(WHAT IS NEEDED) Reproduce exactly the opening lines of the listing, stopping after the line that contains "Given: Open Sebastian Gorka's profile avatar" and including it.

(DATA SUPPLIED)
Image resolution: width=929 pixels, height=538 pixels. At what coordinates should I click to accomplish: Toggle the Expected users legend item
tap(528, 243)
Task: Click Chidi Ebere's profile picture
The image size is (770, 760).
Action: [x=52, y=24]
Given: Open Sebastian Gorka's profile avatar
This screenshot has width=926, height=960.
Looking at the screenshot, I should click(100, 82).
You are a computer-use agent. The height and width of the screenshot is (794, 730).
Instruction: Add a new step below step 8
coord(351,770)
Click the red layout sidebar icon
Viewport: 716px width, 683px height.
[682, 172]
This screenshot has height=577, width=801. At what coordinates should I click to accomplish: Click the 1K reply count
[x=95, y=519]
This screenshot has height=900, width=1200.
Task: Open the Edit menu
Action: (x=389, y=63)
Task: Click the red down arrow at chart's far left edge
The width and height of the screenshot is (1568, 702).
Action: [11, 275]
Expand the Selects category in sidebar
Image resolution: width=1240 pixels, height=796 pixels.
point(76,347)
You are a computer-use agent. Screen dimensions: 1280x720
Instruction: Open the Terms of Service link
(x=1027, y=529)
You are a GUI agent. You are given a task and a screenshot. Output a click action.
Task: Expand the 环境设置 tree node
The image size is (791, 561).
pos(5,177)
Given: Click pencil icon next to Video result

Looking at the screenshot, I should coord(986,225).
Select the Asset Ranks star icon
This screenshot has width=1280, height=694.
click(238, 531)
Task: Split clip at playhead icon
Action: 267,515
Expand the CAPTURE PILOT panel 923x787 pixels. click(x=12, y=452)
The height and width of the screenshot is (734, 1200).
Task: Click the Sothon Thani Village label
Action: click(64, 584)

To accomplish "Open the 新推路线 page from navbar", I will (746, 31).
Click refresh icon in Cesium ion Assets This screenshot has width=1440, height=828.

(FINAL ANSWER)
Image resolution: width=929 pixels, height=538 pixels. At what coordinates should I click to accomplish: Toggle the Expected users legend item
tap(528, 243)
Task: Click Chidi Ebere's profile picture
The image size is (770, 760).
Action: [x=52, y=24]
Given: Open Sebastian Gorka's profile avatar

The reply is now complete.